In point of fact, Friday’s (February 28th) slump of the US Dollar came forth as the Central Bank was quoted saying it would “act as appropriate” to support the economy’s longest expansion on record currently at its eleventh year, though Powell had also added that the world’s No.
1 economy had still been in a solid condition. Besides, over growing expectation that the Fed might cut interest rate as early as on March FOMC minutes by 25bps, the US Dollar index measured against a bucket of six major currencies on an average fell by 0.26 per cent to 98.13, marking up a weekly slump of more than 1 per cent, while against the safe-haven Yen, US dollar was jolted 1.38 per cent lower to wrap up Friday’s (February 28th) market at 108.07 Yen per US Dollar.

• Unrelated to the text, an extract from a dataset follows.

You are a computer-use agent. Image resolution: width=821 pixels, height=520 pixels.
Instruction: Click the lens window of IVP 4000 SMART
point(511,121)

Meanwhile, adding that the US money markets historic slump on coronavirus pandemic fear could even force the Federal Reserve to slash the benchmark interest rate before March 18th’s meet, a chief investment officer for fixed income at Diamond Hill Capital, Bill Zox said on Friday (February 28th), “It’s likely that markets will force the Fed to cut even before the March 18 meeting, and the question is, will that matter? Will that be enough to settle down markets in the near term?”